I realized this morning that one thing that makes it so hard to “put you away” so to speak is how incredibly angry you would be to see me/us doing these things if you were alive. I feel like I’m violating your privacy when I open your mail, go through your computer and check your accounts and debts. It makes me sick thinking about what it means: the finality of it. That you will never come back for these things, or to hold me accountable for what I’m doing with them. Oh GOD how I wish you would. I wish there were some way you could just let me know you’re ok, you forgive me, you accept my forgiveness, that we are ok, that we are at peace with each other at last, not simply because you are gone forever.

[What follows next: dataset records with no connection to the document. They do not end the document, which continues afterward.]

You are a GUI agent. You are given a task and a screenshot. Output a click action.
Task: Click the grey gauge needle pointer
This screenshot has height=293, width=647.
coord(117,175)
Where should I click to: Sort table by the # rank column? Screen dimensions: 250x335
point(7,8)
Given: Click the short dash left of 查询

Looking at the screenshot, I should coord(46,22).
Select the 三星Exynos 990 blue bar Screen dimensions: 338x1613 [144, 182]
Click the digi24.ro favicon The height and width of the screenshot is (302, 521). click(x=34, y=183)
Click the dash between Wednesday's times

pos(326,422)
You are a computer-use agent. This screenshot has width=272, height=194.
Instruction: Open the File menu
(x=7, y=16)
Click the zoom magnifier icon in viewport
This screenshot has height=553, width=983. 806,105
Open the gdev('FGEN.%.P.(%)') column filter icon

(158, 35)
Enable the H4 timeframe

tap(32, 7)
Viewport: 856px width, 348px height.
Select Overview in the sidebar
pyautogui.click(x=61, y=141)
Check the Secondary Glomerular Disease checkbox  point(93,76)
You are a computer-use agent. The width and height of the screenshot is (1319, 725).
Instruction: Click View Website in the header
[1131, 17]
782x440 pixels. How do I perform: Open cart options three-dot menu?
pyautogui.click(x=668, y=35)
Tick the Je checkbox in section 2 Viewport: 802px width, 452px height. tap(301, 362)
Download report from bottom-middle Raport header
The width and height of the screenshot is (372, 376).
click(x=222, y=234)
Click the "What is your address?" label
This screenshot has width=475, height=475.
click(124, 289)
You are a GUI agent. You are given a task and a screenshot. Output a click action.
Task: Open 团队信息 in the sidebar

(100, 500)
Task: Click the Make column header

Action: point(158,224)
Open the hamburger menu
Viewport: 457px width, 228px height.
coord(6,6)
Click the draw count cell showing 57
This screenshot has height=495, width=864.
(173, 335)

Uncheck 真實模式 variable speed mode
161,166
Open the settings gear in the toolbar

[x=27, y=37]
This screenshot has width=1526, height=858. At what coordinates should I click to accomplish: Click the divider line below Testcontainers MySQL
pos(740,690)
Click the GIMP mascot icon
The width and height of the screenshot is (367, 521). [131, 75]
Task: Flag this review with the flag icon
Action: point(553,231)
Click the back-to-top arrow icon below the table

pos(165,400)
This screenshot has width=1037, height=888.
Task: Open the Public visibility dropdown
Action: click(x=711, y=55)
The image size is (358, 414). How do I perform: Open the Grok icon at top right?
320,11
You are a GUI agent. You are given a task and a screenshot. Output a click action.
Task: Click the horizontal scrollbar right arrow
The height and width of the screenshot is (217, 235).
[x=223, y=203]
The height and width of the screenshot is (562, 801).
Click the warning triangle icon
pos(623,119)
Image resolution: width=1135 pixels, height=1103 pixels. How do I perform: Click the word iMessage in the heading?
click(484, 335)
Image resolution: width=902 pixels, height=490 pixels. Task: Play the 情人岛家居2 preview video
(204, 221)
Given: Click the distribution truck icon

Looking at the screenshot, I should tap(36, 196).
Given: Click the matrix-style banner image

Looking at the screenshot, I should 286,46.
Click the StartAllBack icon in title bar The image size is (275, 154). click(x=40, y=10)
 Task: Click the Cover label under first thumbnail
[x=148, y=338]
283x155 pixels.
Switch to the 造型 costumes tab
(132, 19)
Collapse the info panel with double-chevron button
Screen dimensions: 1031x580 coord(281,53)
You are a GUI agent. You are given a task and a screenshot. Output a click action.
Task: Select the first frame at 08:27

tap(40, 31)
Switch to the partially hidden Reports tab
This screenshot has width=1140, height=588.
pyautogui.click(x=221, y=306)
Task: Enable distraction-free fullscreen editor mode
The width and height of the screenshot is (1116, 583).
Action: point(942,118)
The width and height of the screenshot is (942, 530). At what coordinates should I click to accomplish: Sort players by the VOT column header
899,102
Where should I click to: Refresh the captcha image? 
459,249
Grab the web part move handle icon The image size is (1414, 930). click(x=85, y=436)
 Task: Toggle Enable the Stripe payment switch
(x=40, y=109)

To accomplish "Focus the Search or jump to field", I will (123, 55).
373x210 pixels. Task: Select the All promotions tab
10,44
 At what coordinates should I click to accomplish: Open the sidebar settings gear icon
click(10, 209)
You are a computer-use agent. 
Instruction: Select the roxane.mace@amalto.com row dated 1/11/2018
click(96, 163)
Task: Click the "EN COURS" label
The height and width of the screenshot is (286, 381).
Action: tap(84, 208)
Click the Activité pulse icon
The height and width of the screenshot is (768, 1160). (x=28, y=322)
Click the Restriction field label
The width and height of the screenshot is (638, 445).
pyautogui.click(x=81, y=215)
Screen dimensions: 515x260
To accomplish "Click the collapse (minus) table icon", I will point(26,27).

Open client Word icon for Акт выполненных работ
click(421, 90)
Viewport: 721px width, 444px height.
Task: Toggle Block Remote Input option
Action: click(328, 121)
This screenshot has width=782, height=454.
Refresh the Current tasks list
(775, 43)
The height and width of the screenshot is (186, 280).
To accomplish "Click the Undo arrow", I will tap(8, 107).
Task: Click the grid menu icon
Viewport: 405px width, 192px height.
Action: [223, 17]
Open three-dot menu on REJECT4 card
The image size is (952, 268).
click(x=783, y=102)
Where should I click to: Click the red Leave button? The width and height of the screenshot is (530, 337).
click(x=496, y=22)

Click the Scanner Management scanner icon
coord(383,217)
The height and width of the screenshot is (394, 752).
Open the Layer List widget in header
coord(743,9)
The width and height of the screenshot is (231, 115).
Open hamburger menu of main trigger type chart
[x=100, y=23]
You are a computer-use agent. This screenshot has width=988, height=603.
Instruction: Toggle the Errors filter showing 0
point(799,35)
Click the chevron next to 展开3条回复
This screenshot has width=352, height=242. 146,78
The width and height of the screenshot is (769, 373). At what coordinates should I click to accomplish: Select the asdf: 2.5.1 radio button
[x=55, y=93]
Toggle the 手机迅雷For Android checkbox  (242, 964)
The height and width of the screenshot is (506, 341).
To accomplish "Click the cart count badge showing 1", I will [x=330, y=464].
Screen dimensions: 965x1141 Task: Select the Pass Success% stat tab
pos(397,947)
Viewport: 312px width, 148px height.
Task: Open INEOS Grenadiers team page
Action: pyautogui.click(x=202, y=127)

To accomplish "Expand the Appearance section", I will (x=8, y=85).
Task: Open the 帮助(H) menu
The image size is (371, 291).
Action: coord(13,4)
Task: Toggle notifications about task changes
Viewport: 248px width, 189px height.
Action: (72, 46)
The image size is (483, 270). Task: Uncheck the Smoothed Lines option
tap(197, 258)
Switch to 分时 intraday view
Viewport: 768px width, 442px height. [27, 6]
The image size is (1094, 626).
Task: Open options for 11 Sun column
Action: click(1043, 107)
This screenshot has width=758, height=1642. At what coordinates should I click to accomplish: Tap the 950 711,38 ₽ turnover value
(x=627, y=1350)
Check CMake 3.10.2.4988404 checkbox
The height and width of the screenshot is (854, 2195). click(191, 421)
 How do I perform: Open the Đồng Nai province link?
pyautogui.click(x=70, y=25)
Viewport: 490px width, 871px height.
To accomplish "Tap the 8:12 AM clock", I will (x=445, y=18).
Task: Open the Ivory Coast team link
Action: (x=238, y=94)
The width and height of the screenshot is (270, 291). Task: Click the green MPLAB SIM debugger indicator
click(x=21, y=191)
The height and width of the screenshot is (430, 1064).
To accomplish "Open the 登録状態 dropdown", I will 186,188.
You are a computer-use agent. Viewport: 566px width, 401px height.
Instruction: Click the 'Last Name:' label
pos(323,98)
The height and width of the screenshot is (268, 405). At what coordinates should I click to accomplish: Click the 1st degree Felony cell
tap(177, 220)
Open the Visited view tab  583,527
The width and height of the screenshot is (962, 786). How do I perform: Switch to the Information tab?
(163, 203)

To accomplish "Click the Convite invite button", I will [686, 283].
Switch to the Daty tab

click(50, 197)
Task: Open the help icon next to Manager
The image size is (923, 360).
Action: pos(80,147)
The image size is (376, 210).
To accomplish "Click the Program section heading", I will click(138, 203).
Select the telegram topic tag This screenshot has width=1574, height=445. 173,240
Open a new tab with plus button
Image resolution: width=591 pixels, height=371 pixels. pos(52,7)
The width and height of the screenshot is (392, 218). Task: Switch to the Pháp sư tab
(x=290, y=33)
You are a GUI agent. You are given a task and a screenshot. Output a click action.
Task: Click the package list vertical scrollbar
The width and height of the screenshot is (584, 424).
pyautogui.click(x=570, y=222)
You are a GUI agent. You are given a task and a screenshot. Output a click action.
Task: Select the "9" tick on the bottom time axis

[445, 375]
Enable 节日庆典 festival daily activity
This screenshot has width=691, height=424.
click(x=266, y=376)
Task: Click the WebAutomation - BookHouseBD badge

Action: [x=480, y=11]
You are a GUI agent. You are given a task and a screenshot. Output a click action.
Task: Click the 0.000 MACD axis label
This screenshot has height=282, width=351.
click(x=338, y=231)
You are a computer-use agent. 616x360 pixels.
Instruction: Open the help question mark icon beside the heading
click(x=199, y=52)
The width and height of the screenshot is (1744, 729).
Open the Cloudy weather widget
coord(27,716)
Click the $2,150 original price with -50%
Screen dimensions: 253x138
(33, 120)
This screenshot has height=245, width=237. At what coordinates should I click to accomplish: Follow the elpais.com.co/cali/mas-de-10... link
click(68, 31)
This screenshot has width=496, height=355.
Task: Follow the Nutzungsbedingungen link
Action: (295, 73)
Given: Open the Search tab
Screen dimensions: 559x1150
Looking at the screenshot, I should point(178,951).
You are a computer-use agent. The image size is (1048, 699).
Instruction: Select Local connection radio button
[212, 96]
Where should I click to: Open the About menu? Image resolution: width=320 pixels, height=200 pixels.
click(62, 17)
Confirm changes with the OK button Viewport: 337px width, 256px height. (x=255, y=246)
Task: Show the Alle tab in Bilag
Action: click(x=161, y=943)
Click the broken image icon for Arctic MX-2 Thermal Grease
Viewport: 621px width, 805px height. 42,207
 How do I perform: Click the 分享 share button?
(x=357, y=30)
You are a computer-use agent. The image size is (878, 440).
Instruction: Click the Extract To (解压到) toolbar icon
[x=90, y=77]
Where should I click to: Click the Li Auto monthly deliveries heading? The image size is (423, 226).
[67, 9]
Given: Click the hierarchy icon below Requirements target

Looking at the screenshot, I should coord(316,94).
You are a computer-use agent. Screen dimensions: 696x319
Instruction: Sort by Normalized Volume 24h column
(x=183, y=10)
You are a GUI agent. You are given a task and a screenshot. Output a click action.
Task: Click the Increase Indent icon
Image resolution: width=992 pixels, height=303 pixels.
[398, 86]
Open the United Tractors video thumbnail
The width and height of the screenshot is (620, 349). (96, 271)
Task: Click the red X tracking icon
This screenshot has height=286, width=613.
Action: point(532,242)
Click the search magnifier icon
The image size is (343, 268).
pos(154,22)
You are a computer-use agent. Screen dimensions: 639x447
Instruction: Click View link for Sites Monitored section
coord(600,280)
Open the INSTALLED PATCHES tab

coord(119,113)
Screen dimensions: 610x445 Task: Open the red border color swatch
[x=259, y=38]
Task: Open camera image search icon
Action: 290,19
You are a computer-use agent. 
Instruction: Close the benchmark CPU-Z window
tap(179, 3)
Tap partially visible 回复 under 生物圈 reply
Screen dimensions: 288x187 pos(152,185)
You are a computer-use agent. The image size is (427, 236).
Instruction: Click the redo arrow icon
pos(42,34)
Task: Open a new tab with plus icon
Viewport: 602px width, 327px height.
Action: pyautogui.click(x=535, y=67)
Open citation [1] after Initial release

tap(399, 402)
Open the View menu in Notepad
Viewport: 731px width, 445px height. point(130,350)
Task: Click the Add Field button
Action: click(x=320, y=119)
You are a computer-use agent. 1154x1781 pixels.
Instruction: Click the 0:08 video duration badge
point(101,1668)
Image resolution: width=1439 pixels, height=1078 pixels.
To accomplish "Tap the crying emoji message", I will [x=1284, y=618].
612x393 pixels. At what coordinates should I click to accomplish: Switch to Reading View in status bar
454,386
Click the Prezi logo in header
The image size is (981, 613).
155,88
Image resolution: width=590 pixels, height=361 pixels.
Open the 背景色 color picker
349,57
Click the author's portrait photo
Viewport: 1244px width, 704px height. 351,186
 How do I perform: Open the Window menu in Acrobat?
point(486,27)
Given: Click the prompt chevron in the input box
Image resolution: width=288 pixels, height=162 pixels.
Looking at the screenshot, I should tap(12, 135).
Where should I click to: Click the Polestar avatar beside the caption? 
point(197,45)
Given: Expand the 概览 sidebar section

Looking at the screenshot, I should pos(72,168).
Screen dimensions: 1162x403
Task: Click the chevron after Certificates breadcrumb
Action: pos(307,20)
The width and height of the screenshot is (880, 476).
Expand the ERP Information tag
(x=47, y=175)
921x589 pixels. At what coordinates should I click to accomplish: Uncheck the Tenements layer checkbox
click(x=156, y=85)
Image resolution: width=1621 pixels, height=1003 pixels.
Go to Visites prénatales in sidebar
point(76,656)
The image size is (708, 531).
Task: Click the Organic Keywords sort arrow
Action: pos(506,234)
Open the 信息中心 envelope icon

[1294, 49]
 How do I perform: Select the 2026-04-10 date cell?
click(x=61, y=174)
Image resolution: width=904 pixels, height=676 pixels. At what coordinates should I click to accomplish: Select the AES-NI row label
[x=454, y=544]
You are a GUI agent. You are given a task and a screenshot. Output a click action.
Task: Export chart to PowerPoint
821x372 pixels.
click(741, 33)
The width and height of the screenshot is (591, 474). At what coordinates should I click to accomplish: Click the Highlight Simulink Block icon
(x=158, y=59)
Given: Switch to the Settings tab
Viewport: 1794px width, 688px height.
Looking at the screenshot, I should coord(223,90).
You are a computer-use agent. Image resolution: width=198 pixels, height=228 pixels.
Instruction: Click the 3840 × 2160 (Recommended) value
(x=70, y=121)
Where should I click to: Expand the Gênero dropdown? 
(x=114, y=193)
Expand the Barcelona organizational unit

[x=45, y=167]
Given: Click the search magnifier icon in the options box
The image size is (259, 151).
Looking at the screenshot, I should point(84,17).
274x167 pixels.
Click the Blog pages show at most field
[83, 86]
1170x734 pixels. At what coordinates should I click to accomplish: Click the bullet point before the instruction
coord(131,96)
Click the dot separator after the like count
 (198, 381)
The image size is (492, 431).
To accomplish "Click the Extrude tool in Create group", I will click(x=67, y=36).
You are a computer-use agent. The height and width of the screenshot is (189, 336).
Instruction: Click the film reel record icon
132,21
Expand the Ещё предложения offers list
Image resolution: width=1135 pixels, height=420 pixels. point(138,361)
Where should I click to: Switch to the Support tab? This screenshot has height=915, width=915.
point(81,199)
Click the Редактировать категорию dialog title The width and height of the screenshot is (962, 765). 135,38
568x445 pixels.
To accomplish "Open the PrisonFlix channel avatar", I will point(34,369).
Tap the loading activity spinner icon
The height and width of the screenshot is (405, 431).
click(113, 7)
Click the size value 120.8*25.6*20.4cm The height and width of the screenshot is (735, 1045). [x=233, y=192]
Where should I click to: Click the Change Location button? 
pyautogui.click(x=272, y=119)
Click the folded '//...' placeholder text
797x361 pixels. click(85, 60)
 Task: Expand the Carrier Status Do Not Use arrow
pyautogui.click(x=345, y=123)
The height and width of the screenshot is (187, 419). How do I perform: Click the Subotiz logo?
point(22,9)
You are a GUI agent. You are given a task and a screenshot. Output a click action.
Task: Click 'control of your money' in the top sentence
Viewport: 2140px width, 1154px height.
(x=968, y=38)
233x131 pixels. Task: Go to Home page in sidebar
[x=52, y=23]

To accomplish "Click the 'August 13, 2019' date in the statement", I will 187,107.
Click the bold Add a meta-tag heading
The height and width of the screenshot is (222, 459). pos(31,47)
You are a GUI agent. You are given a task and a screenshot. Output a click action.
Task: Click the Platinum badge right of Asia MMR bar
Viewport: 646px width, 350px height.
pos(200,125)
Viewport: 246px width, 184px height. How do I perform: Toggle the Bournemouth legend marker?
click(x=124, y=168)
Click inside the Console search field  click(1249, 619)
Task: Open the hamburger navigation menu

I realize that part of what makes this so hard is that I can’t just ball up everything I know about you and toss it. I can’t find anything okay about losing you. Tomorrow I’m going on Prozac. I hope it helps me through the worst of it. You know, at some point every day I find myself looking for something about you online. I google you. I reread your blog. I reread emails people have sent me.

As much as I know that it won’t hurt me so much as time passes, I don’t want time to pass, because every day is one day further away from the last time we ever talked. The last chance I had to be there with you. I try to tell myself that you are just as much in the past today as you will be a hundred years from now, but somehow that doesn’t work. I want to go back in time, and the time when you were here is so close, so close I can remember everything about it, and yet it’s over, it’s gone, and I can never ever go there again and relive those moments with you, good or bad.

1 comment:

  1. oh Iso.

    Reading this, it feels almost sacriligeous to even make a comment - that's how sacred it is. I can feel acutely your continuing ongoing, unending love and your life with Jesse throughout the pages of this blog. He immediately materializes through your words as perfectly (and as perfect) as any picture I could look at, or that you could show me.

    Please keep writing, and speaking about (what for some) is just unspeakable.